Assigned task
Reproduce exactly only the lines from the line that holds "Click the 录音棚 button in K歌 player" to the line that holds "The image size is (1055, 593).", inclusive, in the listing below, and please leave out every picture.

Given records
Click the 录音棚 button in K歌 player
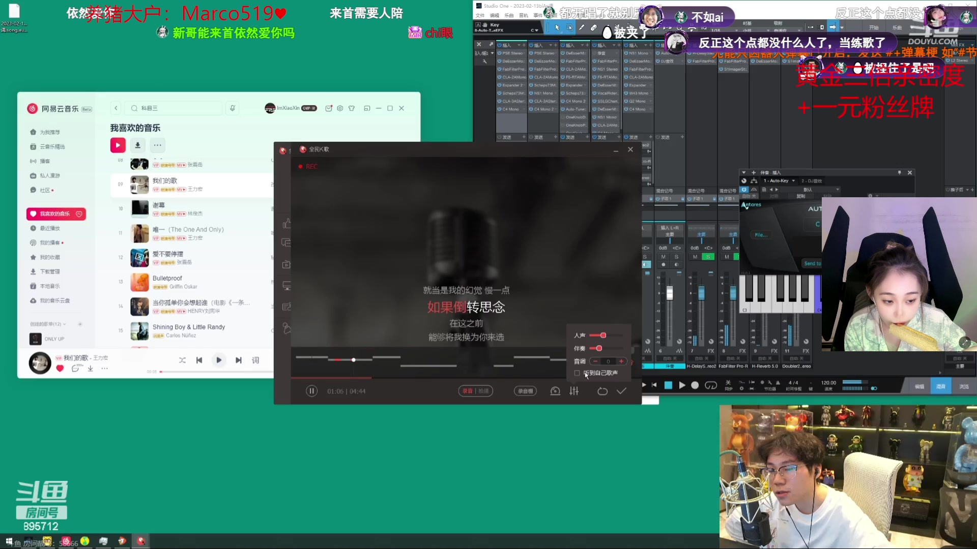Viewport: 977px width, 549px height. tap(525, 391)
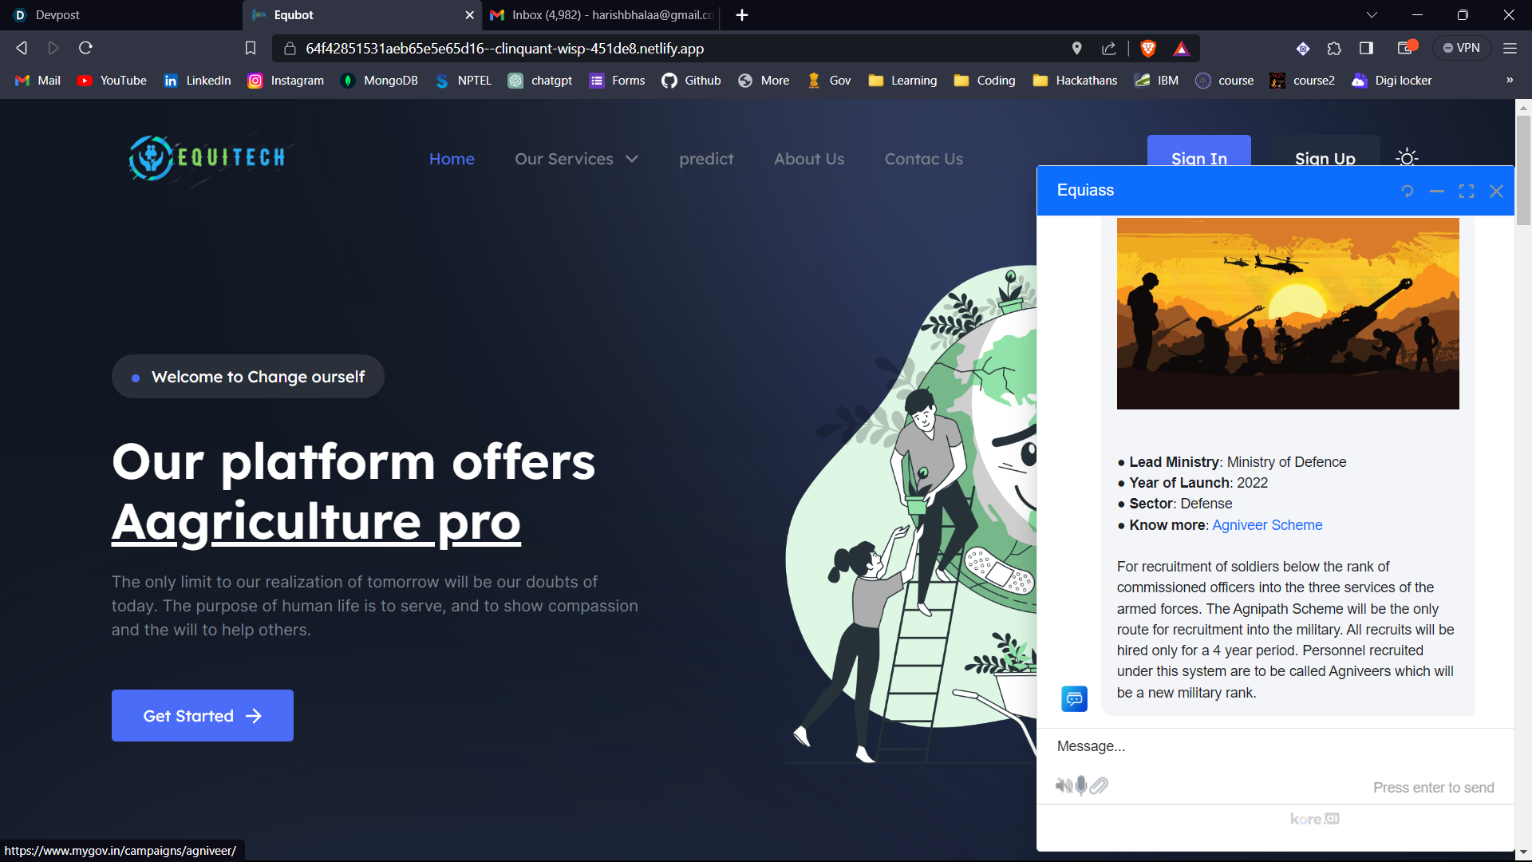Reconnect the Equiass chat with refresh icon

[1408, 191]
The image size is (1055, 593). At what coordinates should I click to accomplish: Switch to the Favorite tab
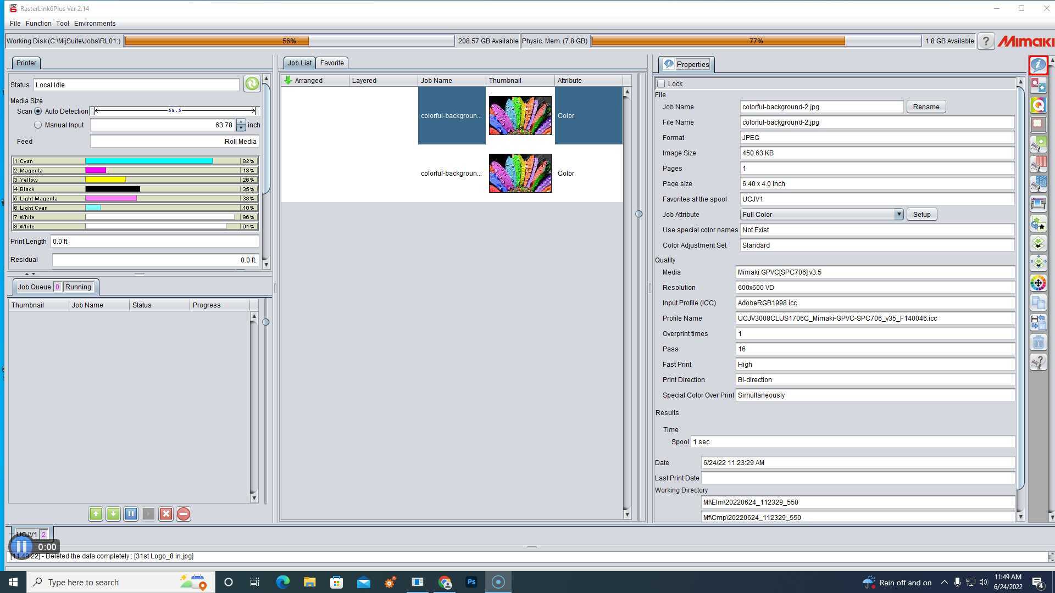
--
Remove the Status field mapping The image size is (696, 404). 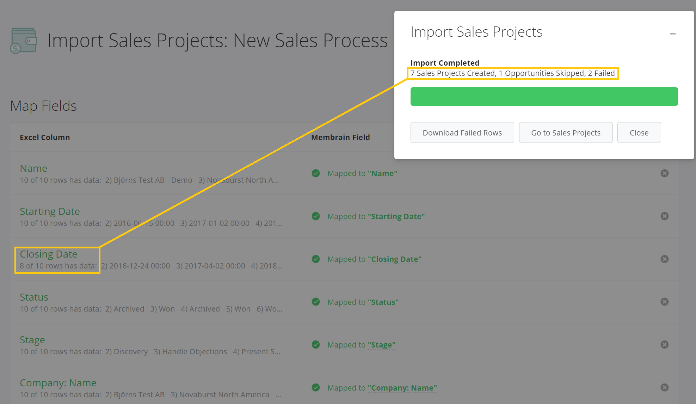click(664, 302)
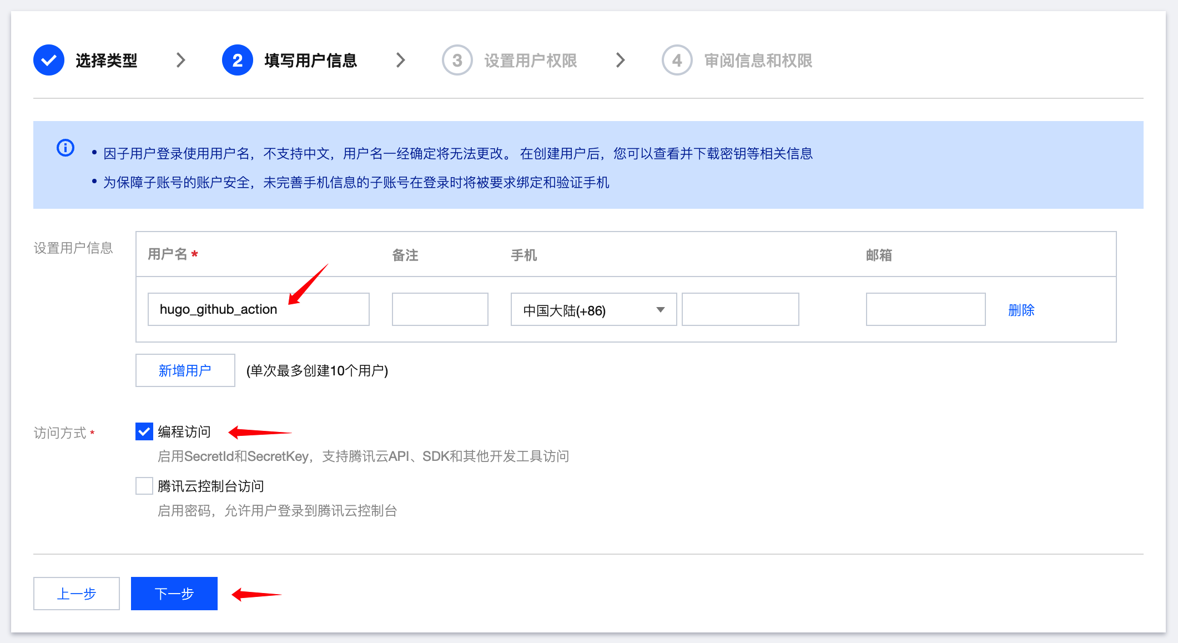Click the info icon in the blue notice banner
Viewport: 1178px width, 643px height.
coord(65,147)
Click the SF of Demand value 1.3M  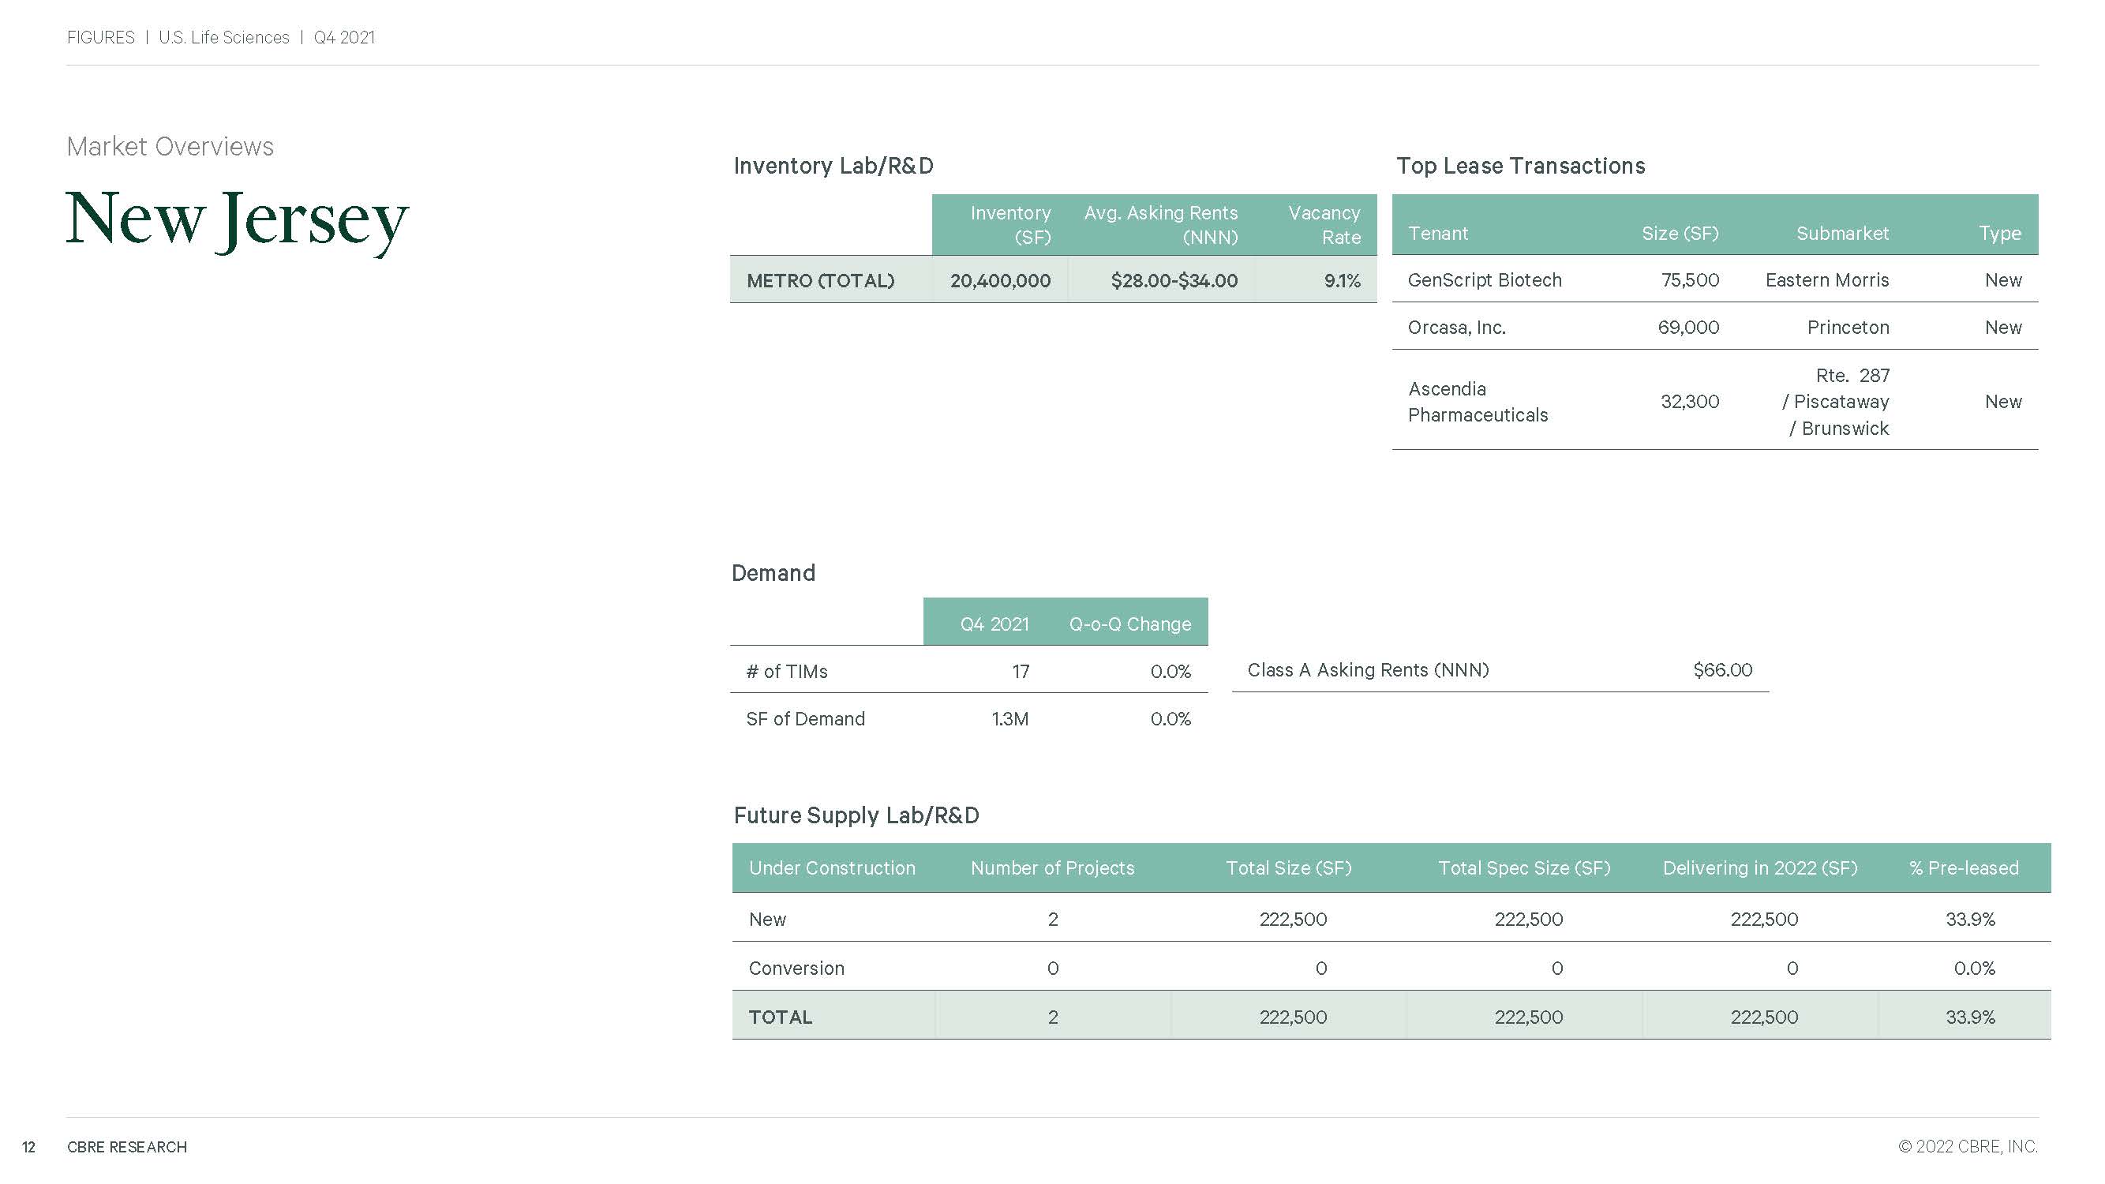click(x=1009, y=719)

Answer box
Click the 录音棚 button in K歌 player
Viewport: 977px width, 549px height. tap(525, 391)
Reconnect the Equiass chat with refresh icon

[1408, 191]
The image size is (1055, 593). At what coordinates should I click to accomplish: Switch to the Favorite tab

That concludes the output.